É claro que a nossa era não é a primeira na qual a privacidade passou a sofrer ataque. No auge do movimento pela temperança, moralistas americanos pressionaram por leis que conferiam poderes amplos à política para invadir casas e prender pessoas por consumo de bebidas alcoólicas, adultério e homossexualidade.

Estados autoritários e totalitários, inseguros de seu poder, sempre combateram a privacidade das massas por meio de espiões e de redes extensas de polícia secreta, e o mesmo pode ser dito sobre países democráticos em tempos de guerra ou inquietação.

Mas nenhum desses oponentes da privacidade contava com o capitalismo como um aliado poderoso. É seguro dizer que, nos Estados Unidos, a privacidade "venceu" no século 20. Seu momento de triunfo foi o reconhecimento pela Suprema Corte, em 1965, do direito constitucional à privacidade, mas essa vitória legal não deve obscurecer as forças econômicas que embasaram a vitória.

Pela metade da década de 1960, a ascensão da classe média dotada de propriedades havia dado a cada homem o seu "castelo", a cada bebedor o seu bar, a cada trabalhador seu escritório, e a cada criança seu quarto.

Espaços físicos privados, acompanhados por espaços semiprivados como os motéis, casas de banho e clubes de dança, criavam outras expectativas de privacidade (e o mesmo pode ser dito sobre espaços virtuais surgidos mais tarde, como os computadores e discos rígidos de armazenagem pessoais). Foi com base nessas fundações que pensadores jurídicos e ativistas começaram a falar sobre o direito das massas a desfrutar da privacidade, a existir sem vigilância - o direito de "ser deixado sozinho". O capitalismo era aliado da privacidade.

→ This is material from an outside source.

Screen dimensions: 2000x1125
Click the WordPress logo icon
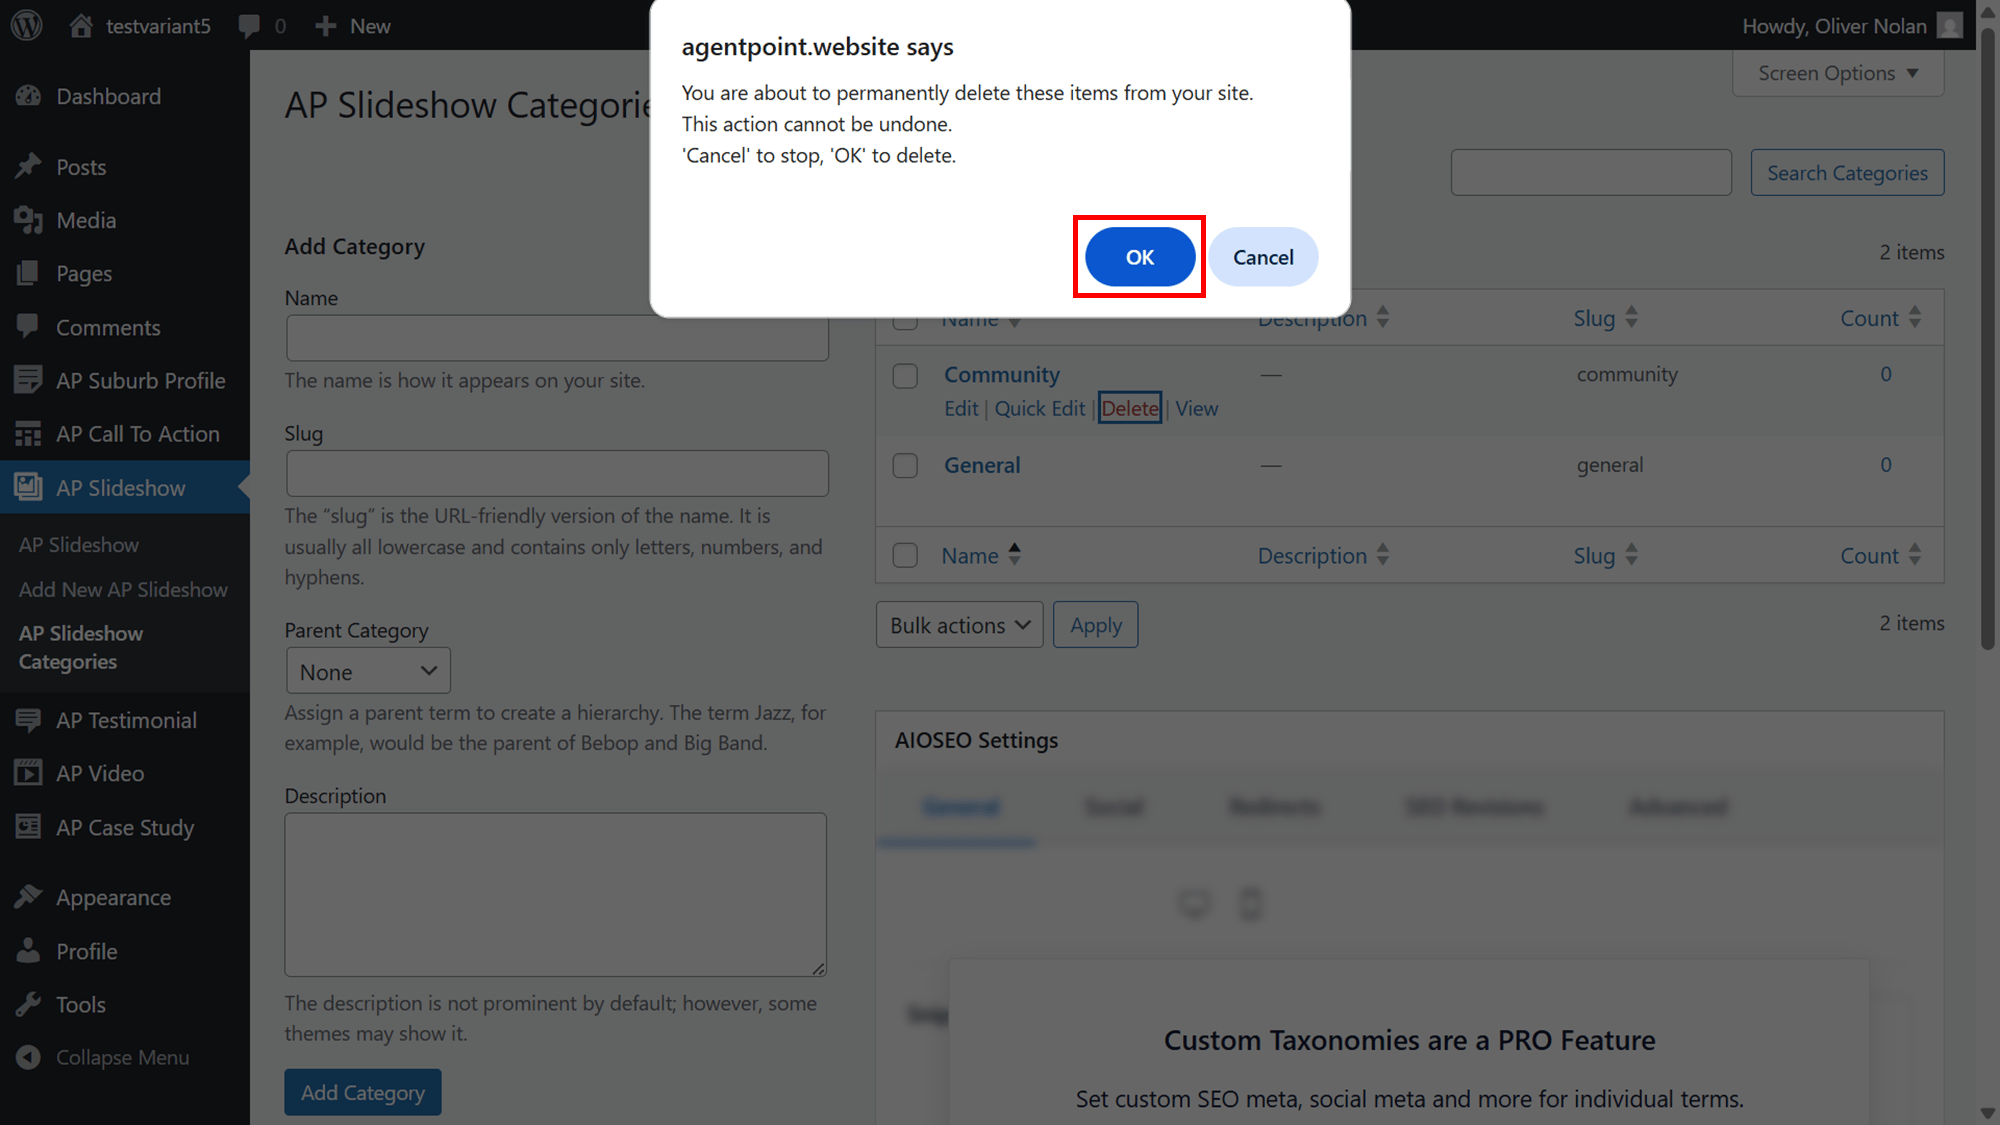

No passado, a vigilância não era especialmente lucrativa, mas, nas duas últimas décadas, novas tecnologias, acopladas a novas teorias de valor, transformaram os aspectos econômicos da privacidade.

Um declínio drástico no custo da vigilância em massa (graças à internet) elevou o valor de dois tipos de ativo: nossos dados e nossa atenção. A corrida de grandes e pequenas empresas para maximizar esses ativos fez da vigilância uma indústria em crescimento. É nesse sentido que o capitalismo começou a mudar de lado.

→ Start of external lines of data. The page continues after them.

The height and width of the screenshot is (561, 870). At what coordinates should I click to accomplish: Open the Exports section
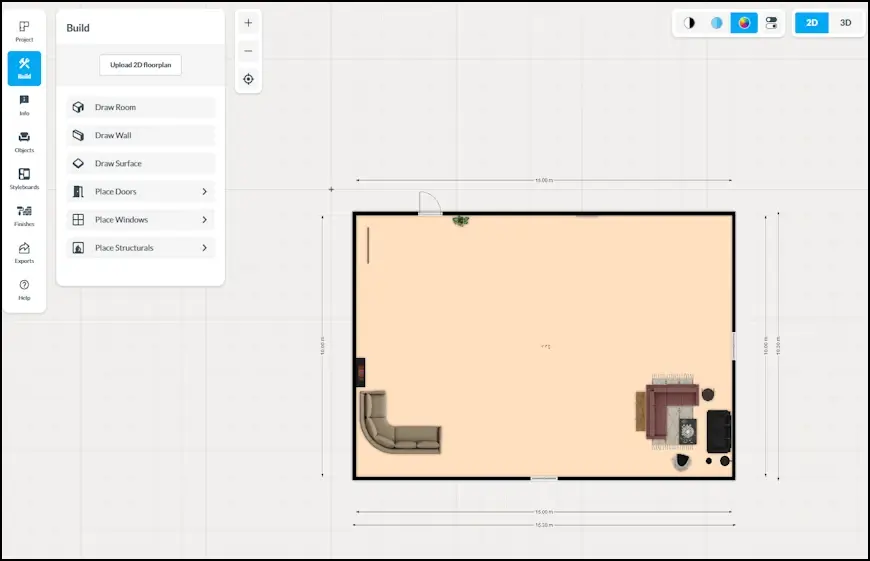(24, 253)
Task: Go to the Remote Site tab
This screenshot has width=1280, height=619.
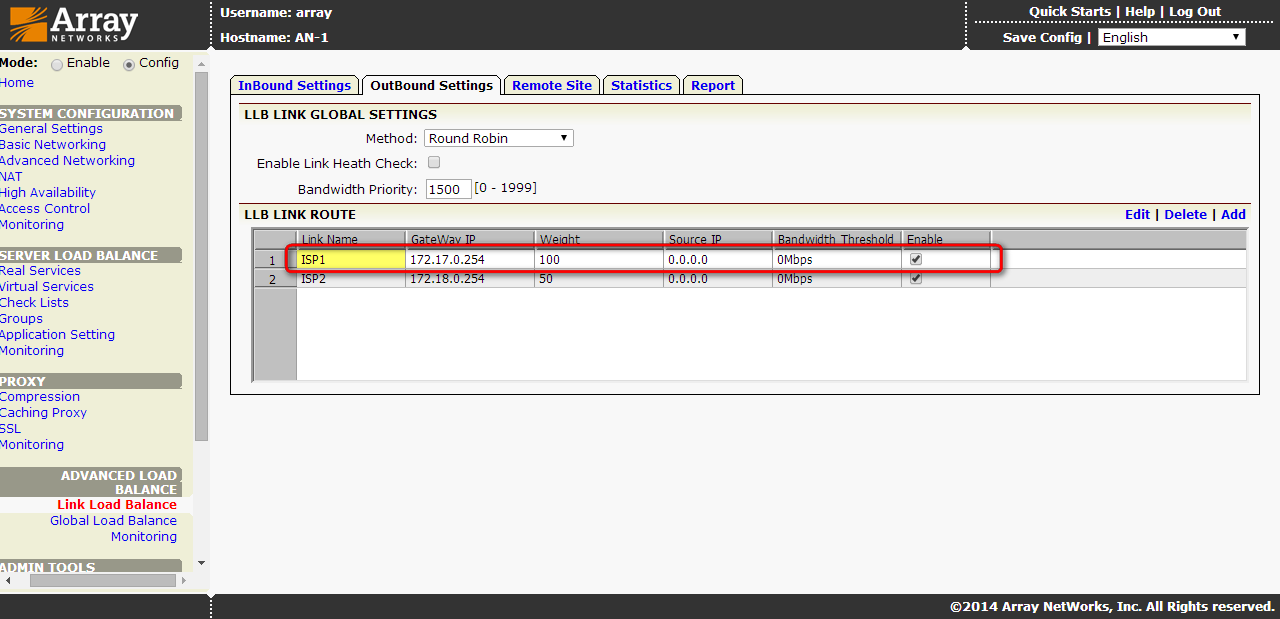Action: coord(551,85)
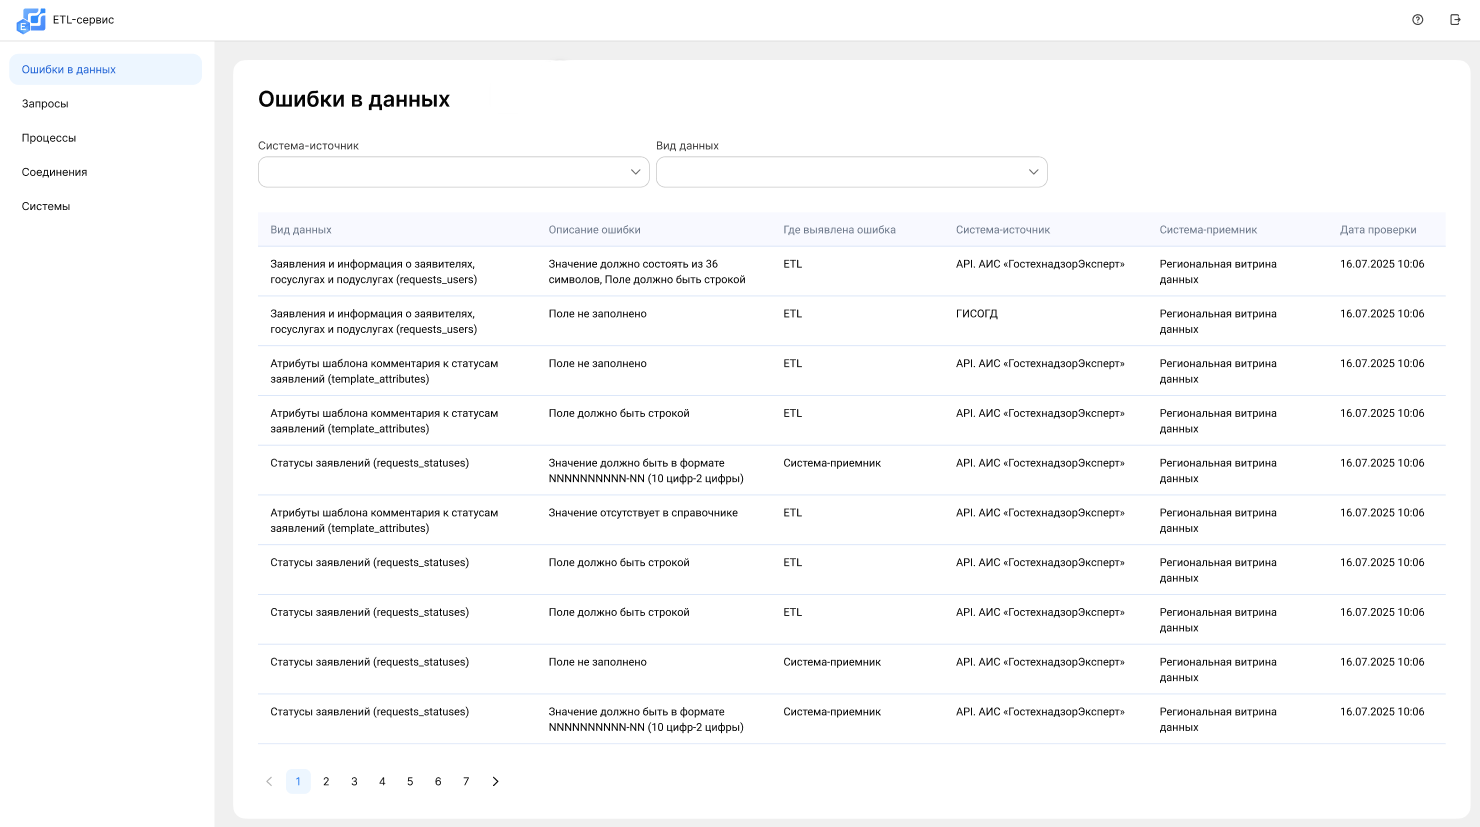This screenshot has height=827, width=1480.
Task: Open the help question mark icon
Action: (x=1417, y=20)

É claro que continua possível ganhar muito dinheiro de modos mais tradicionais. Mas as empresas mais ricas do mundo agora geram riqueza ao colocar o máximo possível de rastreadores, aparelhos e telas dentro de nossas casas, e o mais perto que puderem de nossos corpos. Os dados acumulados criam vantagens competitivas, e é possível ganhar dinheiro consolidando tudo que é sabido sobre um indivíduo.

Esse modelo de negócios teve como pioneiros o Facebook, o Google e o setor de publicidade online, mas outros setores da economia agora querem entrar na jogada. A Amazon é um deles, e o mesmo vale para operadoras de telecomunicações e TV a cabo, como Comcast e Verizon, bem como para o setor de eletrônica com seus aparelhos "inteligentes" que nos servem e nos espionam ao mesmo tempo. Muitos empregadores agora vigiam seus empregados constantemente. Há bons motivos para acreditar que, se nada for feito, a vigilância injustificada venha a ser incluída em cada negócio e modelo de negócio.

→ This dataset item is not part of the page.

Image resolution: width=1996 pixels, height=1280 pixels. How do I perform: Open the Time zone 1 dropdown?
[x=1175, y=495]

Há que tenha argumentado que não há motivo para preocupação. Afinal, mesmo na era da vigilância constante, estamos falando sobre ser observados não pela polícia secreta, mas por anunciantes e outras 
empresas comerciais. Essa "espionagem", o argumento afirma, só torna os produtos melhores e a publicidade mais "personalizada". O resultado final é vender produtos às pessoas, não enviá-las à Sibéria.

Mas esse argumento ignora diversas verdades duras que aprendemos nos 10 últimos anos. Uma delas é que as redes de dados e vigilância criadas para um propósito podem ser facilmente usadas para outros, e serão. Você deveria presumir que qualquer dado pessoal que o Facebook ou Android detenha sobre você é um dado que governos de todo o mundo tentarão obter ou que ladrões tentarão roubar.

Lição semelhante pode ser extraída do escândalo da Cambridge Analytica. O Facebook recolheu informações sobre milhões de usuários para um determinado conjunto de propósitos, mas a Cambridge Analytica, uma consultoria política que trabalhou para a campanha presidencial de Donald Trump em 2016, usou esses dados a fim de tentar influenciar os eleitores americanos.

Talvez a verdade mais dura que aprendemos é a de que, quando você percebe que está sendo vigiado, se torna difícil ignorar a sensação. Como nossas experiências com a mídia social deixaram bem claro, agimos diferente quando sabemos estar sendo observados. A privacidade em massa é a liberdade de agir sem ser observado, e assim, em certo sentido, de sermos quem realmente somos - não o que desejamos que os outros pensem que somos. O que está em jogo, portanto, é algo semelhante à alma.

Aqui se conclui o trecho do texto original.